··· Input

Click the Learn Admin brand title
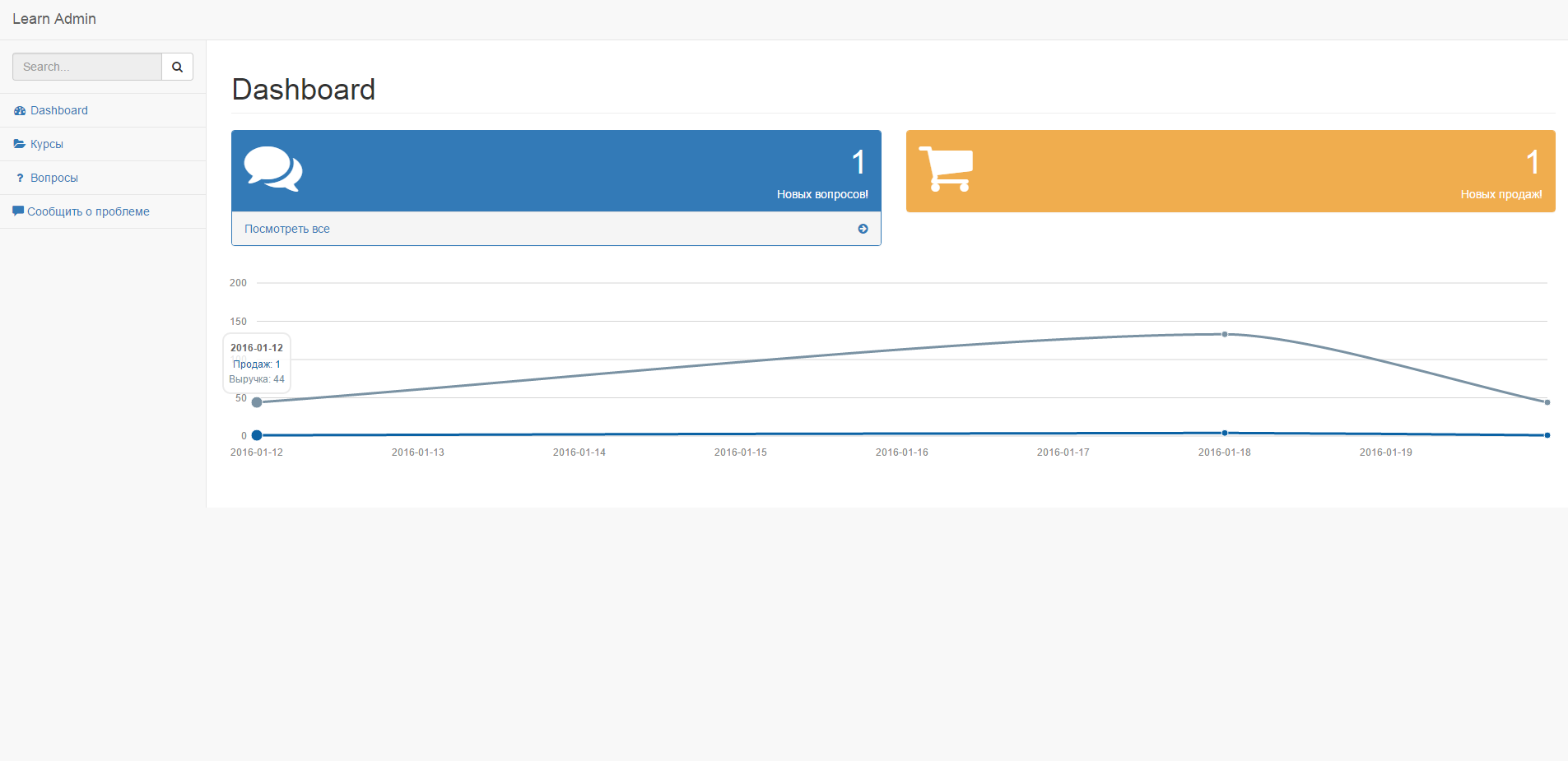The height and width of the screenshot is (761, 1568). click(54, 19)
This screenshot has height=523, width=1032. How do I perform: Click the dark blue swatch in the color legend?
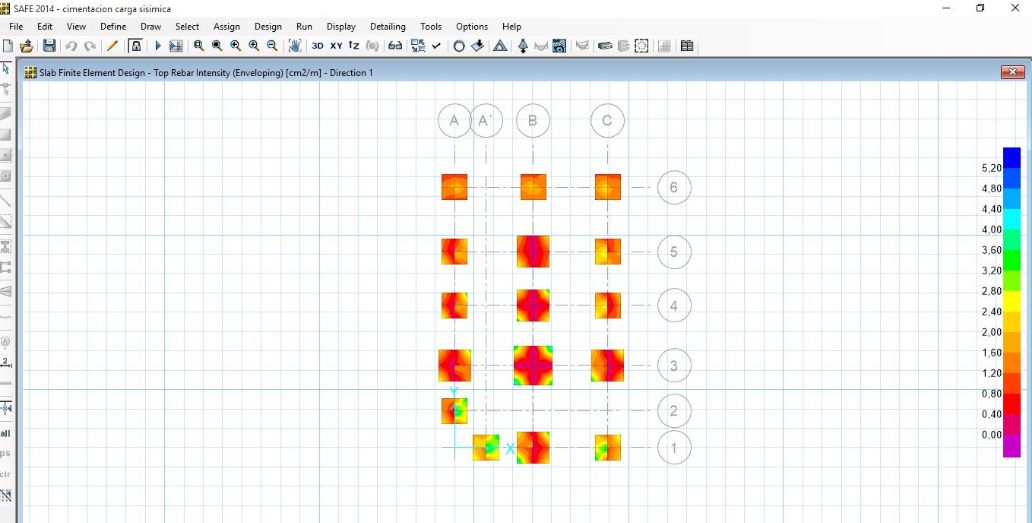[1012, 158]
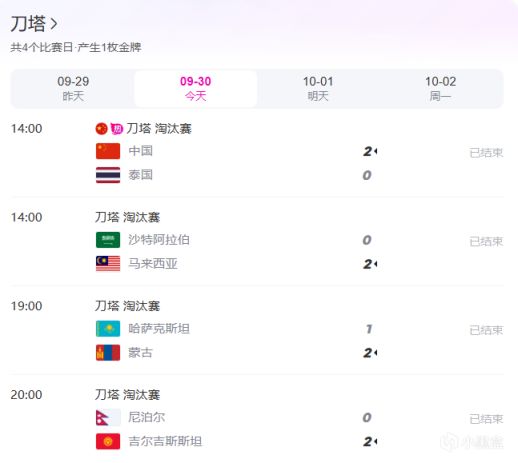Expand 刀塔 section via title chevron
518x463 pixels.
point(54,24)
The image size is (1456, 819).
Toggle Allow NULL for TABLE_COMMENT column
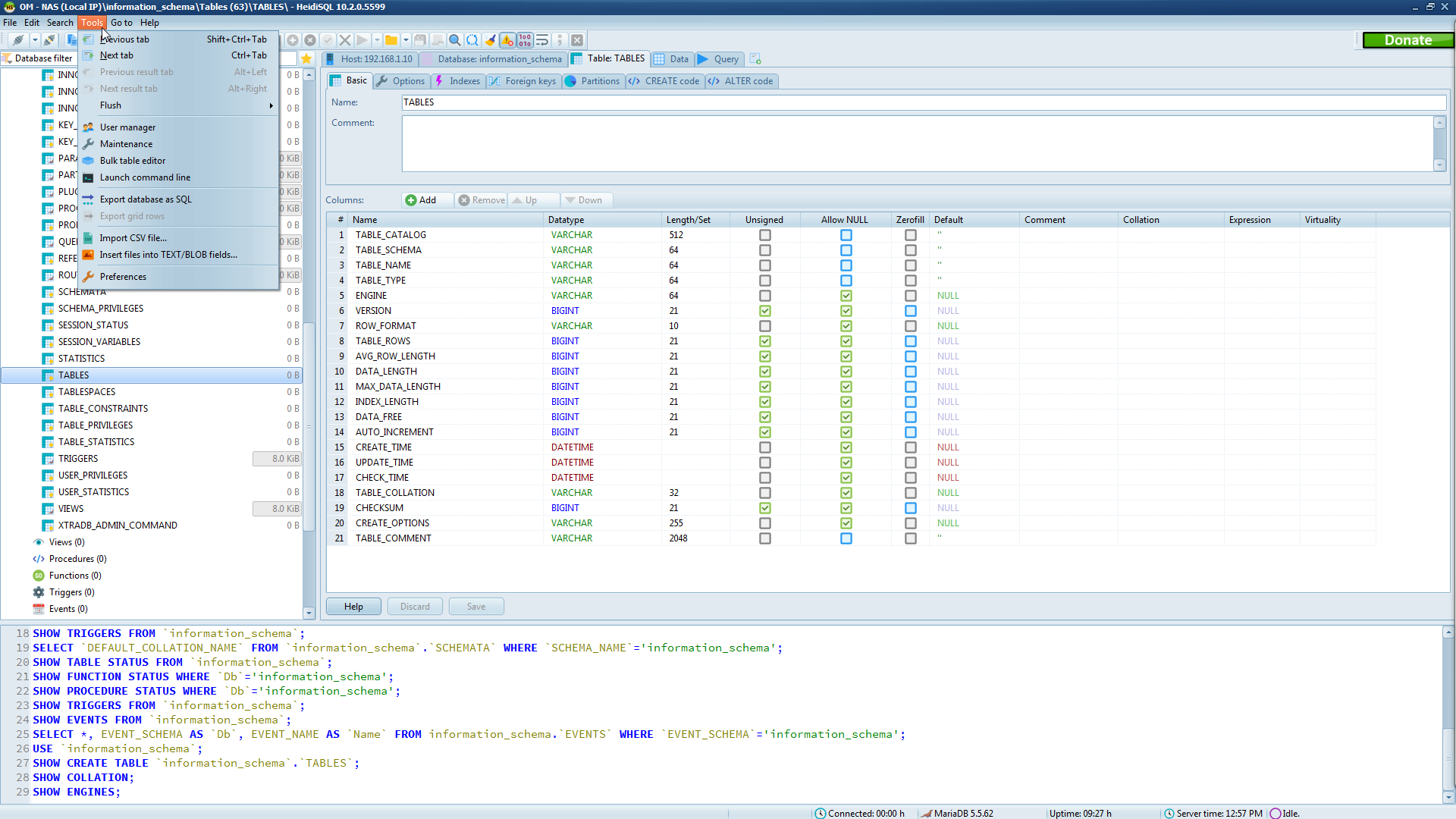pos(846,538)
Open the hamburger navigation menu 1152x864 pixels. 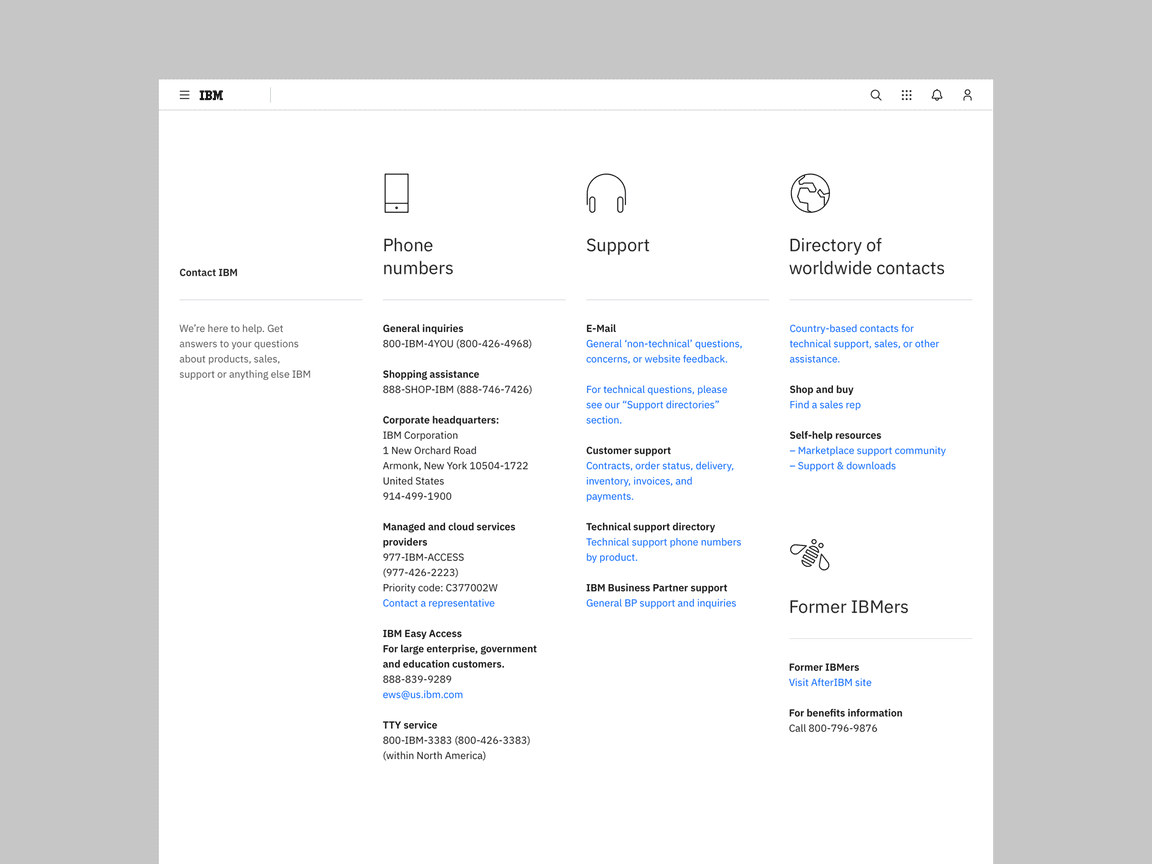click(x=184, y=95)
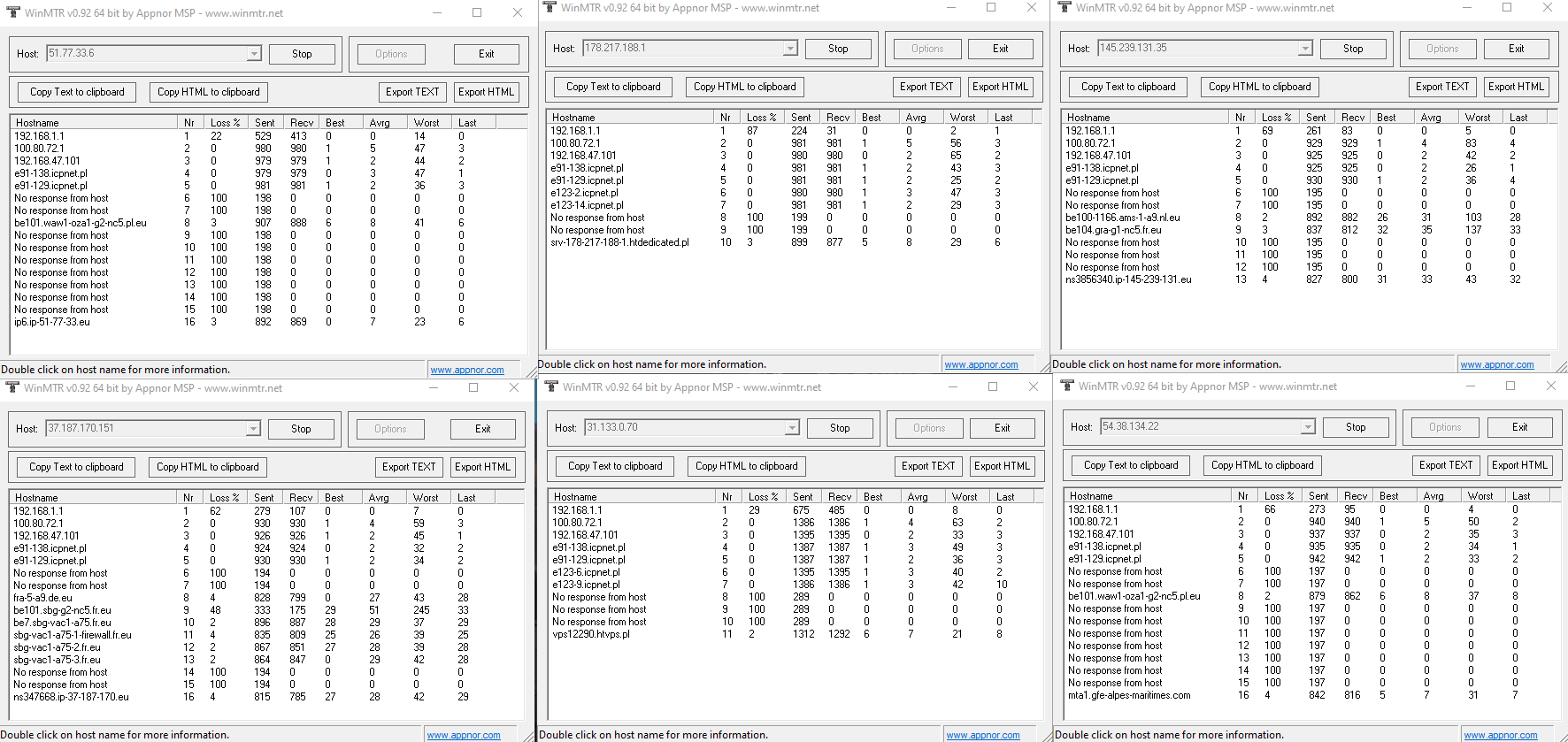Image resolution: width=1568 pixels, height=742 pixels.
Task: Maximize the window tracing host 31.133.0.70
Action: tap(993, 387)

······

→ **What you will do**
Retype the material from its first line through the line containing "point(54,24)", with both of those lines included. Leave the pictures out of your copy.

→ **Task result**
Click the Learn Admin brand title
The height and width of the screenshot is (761, 1568). click(54, 19)
This screenshot has height=523, width=1032. How do I perform: Click the dark blue swatch in the color legend?
[1012, 158]
Expand 刀塔 section via title chevron
518x463 pixels.
point(54,24)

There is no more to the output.